We need to be aware of the civilisational breakdown that Gaza exposes—the crossroads of sovereign biopower, laid bare as the ultimate power over life and death. Moreover, Gaza represents the ultimate crisis of Western liberalism and its entire discursive apparatus. Here, it is worth recalling the words of Aimé Césaire, who in 1950 said in Discourse on Colonialism, ‘Europe is morally and spiritually indefensible.’ Césaire already knew that so-called European humanism—now perfectly equated with so-called ‘Western liberalism’—has always been selective in considering to whom to apply its humanist recipes. The colonial subject was kept outside the threshold that defined the consecration of human life to which all the appellations of human rights apply. What songs would they sing about ‘democracy’ and Western-style ‘human rights’ in Afghanistan, Iraq, Vietnam, Venezuela, or Palestine?

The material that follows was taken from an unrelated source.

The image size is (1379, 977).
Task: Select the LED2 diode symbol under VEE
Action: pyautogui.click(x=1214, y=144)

Today, this same recipe of ontological selection and separation, of who enters the sphere of the human—according to the European and North American imagination—expects us to swallow those pills that would help us to digest the genocide in Gaza as morally acceptable. We are witnessing how dehumanising figures are beginning to be projected onto various groups that those in power have declared to be less than human and are willing to sacrifice in the name of security and perpetual war: from ‘Palestinians’ to ‘immigrants’, from ‘left-wing dissidents’ to those defined as ‘antisemites’ (anti-Zionist jews included). Currently, we observe how different quotas of state violence are applied to each of them. Meanwhile, the European MIMAC is striving to justify this horror, to make us look away and to accept the annihilation of the Palestinian people in the name of Western civilisation. It shows us without a doubt that Césaire was always right: Europe remains the cradle of racism and ontological differentiation through the colour line.

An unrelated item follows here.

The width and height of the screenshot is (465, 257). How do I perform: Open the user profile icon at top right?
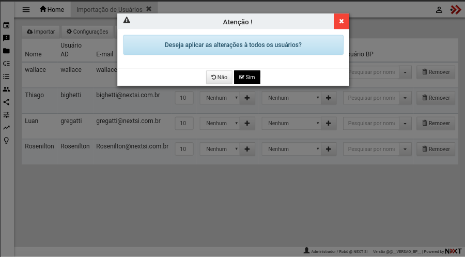[x=439, y=9]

Césaire´s reflections may seem extravagant, but they confront us today with the reality of accepting the suffering of others simply because they do not belong to the same racial divide. Would these governments allow something like Gaza to happen to European citizens? This goes beyond simple hypocrisy; it reflects the deep racism that slumbers in all those consciences that still defend Israel. And let us not fool ourselves that at this stage of the genocide, repeating the zionist talking points of the ‘terror of Hamas’ and the ‘self-defence of Israel’ means defending a genocide.

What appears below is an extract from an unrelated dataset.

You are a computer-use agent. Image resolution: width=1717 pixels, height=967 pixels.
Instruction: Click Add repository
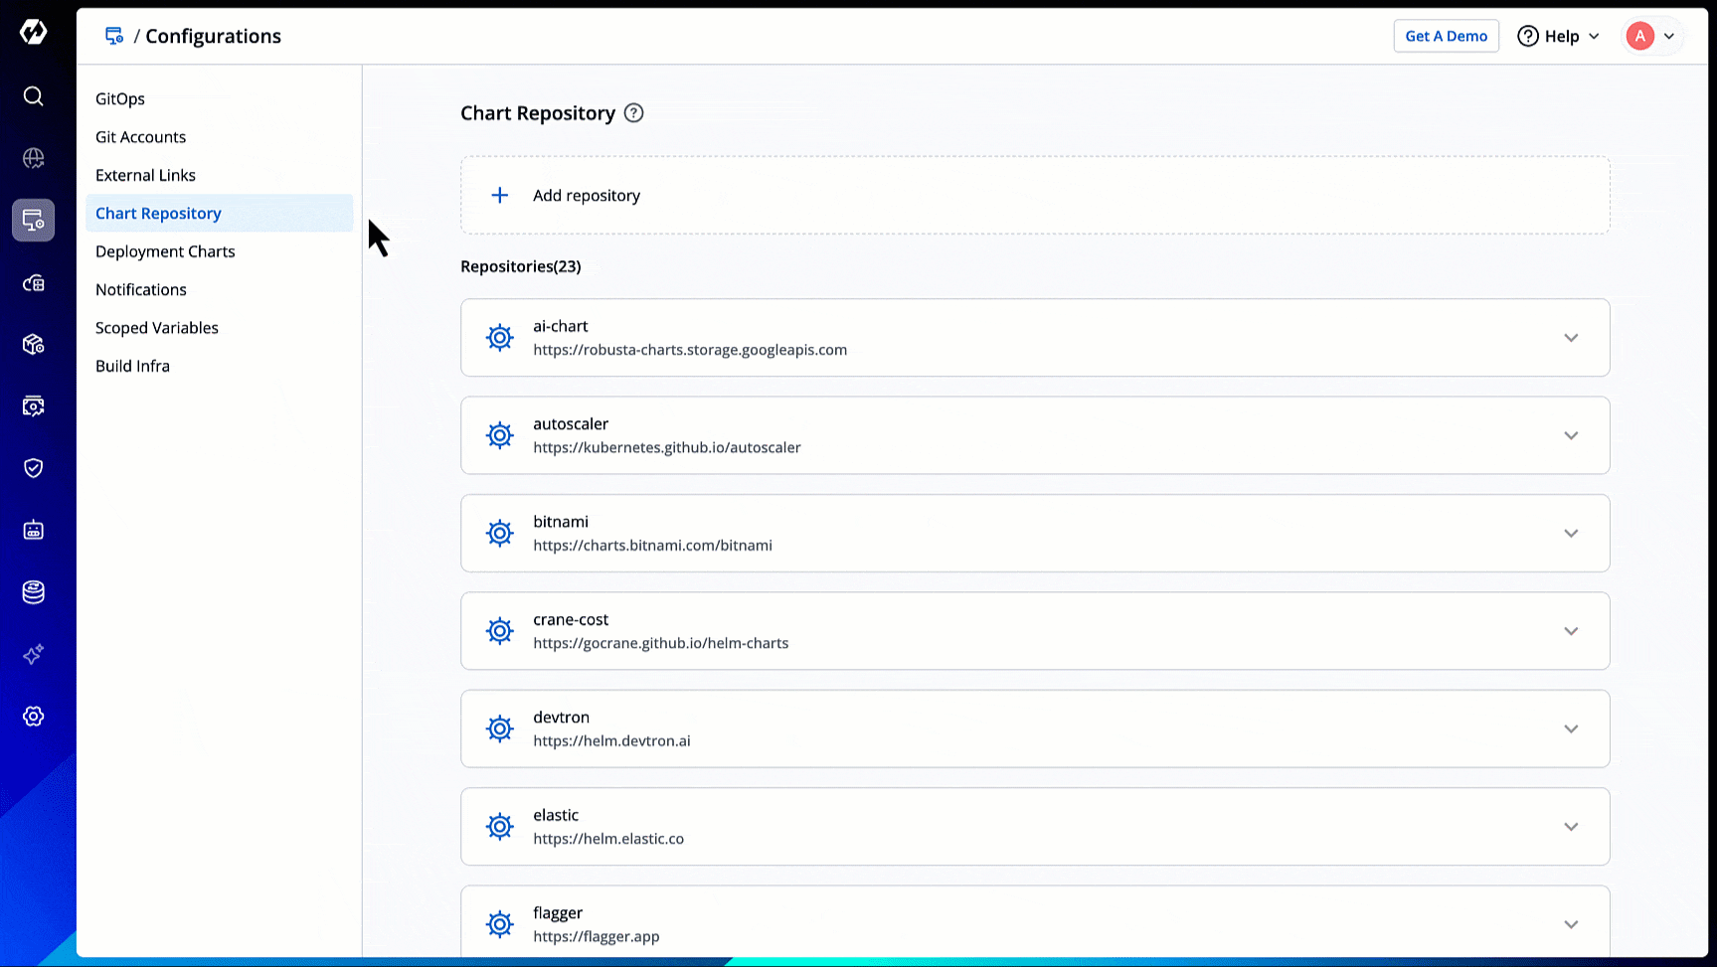pos(586,196)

Suppose we remain silent now that we see this horror unfolding, what will we do when necropolitics and biopolitics are once again reversed, becoming part of the domain of ‘Western democracies’? Who will we turn to for help when the figures of the ‘subhuman’ are applied to us, while our own silence has contributed so much to accepting the dehumanisation of the Other? Let’s never forget the most important anthropological and ethical precept: the Other is me.

Here too the words of Lina Mounzer are powerful:

 ‘… at this point in the genocide, it has become clear that we aren’t appealing to human beings but to systems. You cannot plead with a system. You must topple it.’